SOURCE PASSAGE:
In today’s fast paced plastic injection industry, lean manufacturing is a primary driver of profitability. Without lean, organizations find their operations are sluggish and ineffective. This not only affects a company’s ability to successfully grow and prosper, but the capability of taking on new work also suffers because current systems have not been effectively streamlined. This article addresses cycle time optimization, outlining the different variables within the molding process that can be used to maximize profits.


One of the first points that needs to be made when addressing this topic is to acknowledge that it is possible for machines to run too fast. Every molding job is different, and the following conditions must be satisfied to properly assure that the optimization is successful:


  1. Quality is key to the integrity of every molding operation. Running too fast to provide adequate operator inspection defeats the purpose of effective production. Rework and scrap reduce productivity, so steps must be taken to assure that quality is not affected by optimization.


  1. Keep optimization tactics real and consider potential failures that could occur due to optimization. For instance, knocking 10 seconds off of a job molding nylon parts sounds fantastic, but if the lower cooling time increases shrinkage, it could potentially throw parts out of spec dimensionally.


  1. During the optimization process, be vigilant to make adjustments slowly. When changes are made to the process in clusters, make the adjustments and then allow ample time for changes to take effect. Then take sample parts for part layout and PUT THE SETTINGS BACK until the parts and process have been validated. Sample runs should always be run separately from production as a means to prevent suspect parts from getting to the customer.


Following the steps above helps to prevent costly errors that can occur with poorly planned optimization events. Optimization is a fantastic tool when properly applied to your molding operation, but only with the understanding that proper approach is crucial to the success of continuous improvement.


The following list outlines many of the parameters that can be considered when reducing the cycle time of a molding operation:


Cooling Time: Cooling time is one of the easiest avenues of optimizing your cycle. In most molding scenarios, cooling time is set 1.5 to 2 seconds longer than screw rotate time. It is important to point out that there are situations that may require a longer cooling cycle (such as dimensional requirements or parts sticking), but as a general rule screw rotate time establishes cooling time.


Hold Time: Hold Time is another major contributor to maximizing cycle time. The best method of accomplishing this is through a gate-seal study. Gate seal is the amount of required hold time needed to cool the runner tip into stasis. This prevents plastic from leaking back out of the runner, which leads to molding inconsistencies.


Performing a gate seal study is simple—once a decoupled process has been established, set the hold time well above what is generally common for the material and part size you are working with. While running, make reductions to the hold time and weigh each part as it relates to the change. Watch for a weight reduction, and when part weight drops, add 1 second back to the hold time and the test is complete.


Fill Time: Fill time is another parameter that affects cycle time. Injection speed controls how fast or slow the resulting fill time is. Of course, the type of material and mold complexity put constraints on fill time. Based on this, the goal of optimizing fill time is to shoot material as quickly as possible without affecting the aesthetics and functionality of the parts being produced.


Melt Temperature: When setting up a process, using minimal temperature helps reduce cooling time, which in turn, helps improve cycle time. It is important to note that every processing approach is different, so the higher viscosity of a lower melt temperature could lead to defects. Start your process at the lower end of the melt window, and as you make adjustments, raise temperatures until you achieve process stability.

INPUT DATA:

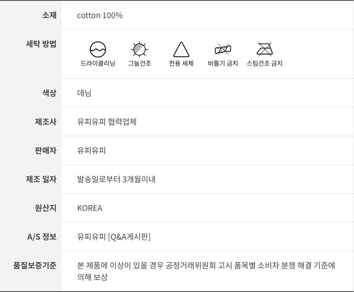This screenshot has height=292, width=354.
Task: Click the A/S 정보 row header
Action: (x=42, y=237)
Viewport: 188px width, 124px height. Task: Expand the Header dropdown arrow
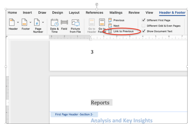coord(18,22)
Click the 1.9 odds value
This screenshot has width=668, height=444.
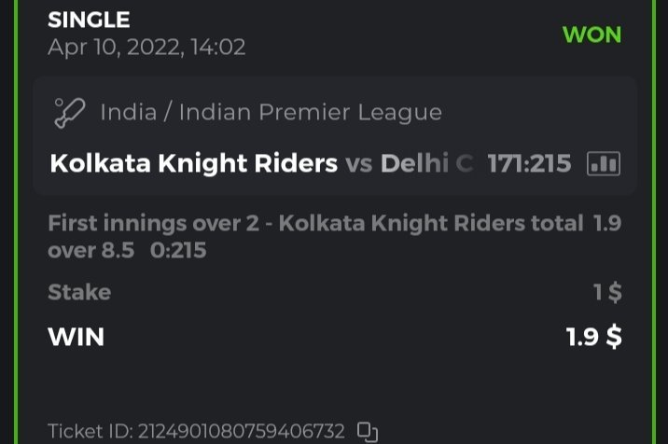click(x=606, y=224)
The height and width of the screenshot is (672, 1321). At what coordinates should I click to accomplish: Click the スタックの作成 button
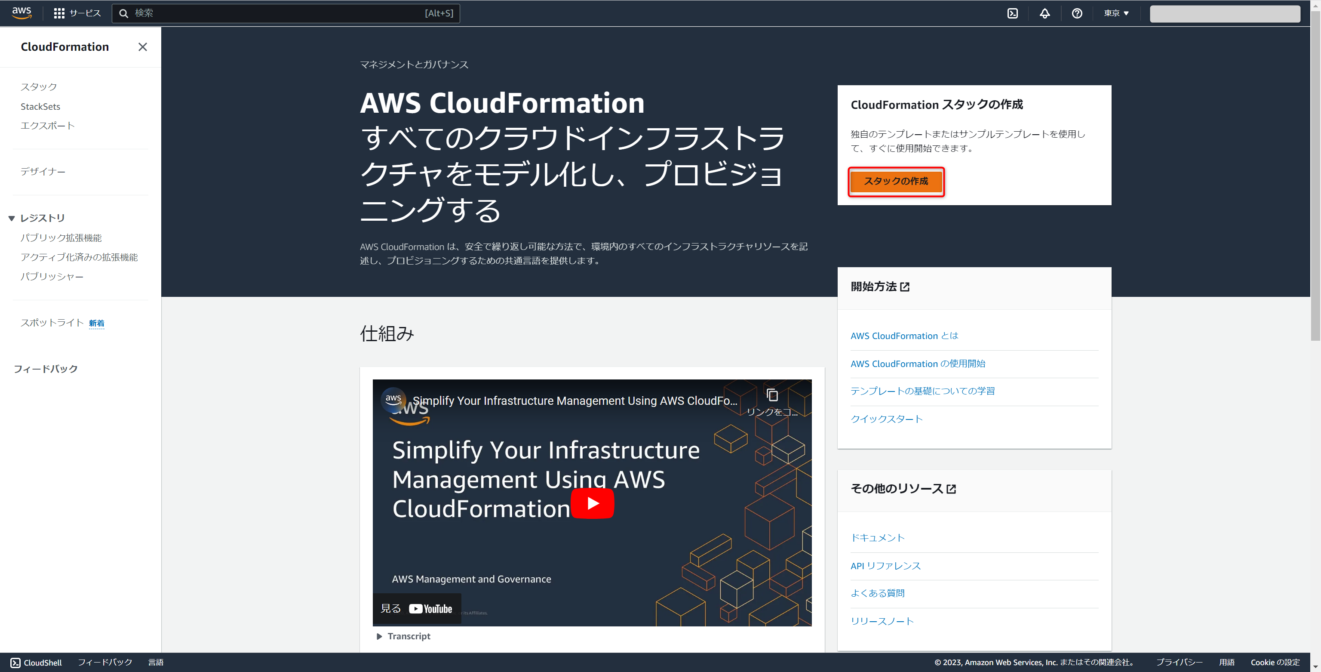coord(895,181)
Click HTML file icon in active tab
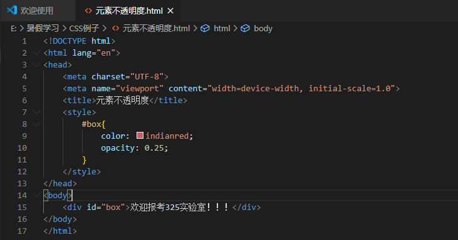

AIM A: In the source passage on molding cycle time, replace "nylon" with "polycarbonate" and write out the text starting with "1. Keep optimization" and going on through "to the customer.".
AIM B: Return each line of the records that contains the string "Task".

RESULT A:
1. Keep optimization tactics real and consider potential failures that could occur due to optimization. For instance, knocking 10 seconds off of a job molding polycarbonate parts sounds fantastic, but if the lower cooling time increases shrinkage, it could potentially throw parts out of spec dimensionally.


  1. During the optimization process, be vigilant to make adjustments slowly. When changes are made to the process in clusters, make the adjustments and then allow ample time for changes to take effect. Then take sample parts for part layout and PUT THE SETTINGS BACK until the parts and process have been validated. Sample runs should always be run separately from production as a means to prevent suspect parts from getting to the customer.

RESULT B:
Task: Click the A/S 정보 row header
Viewport: 188px width, 124px height. Task: Expand the Header dropdown arrow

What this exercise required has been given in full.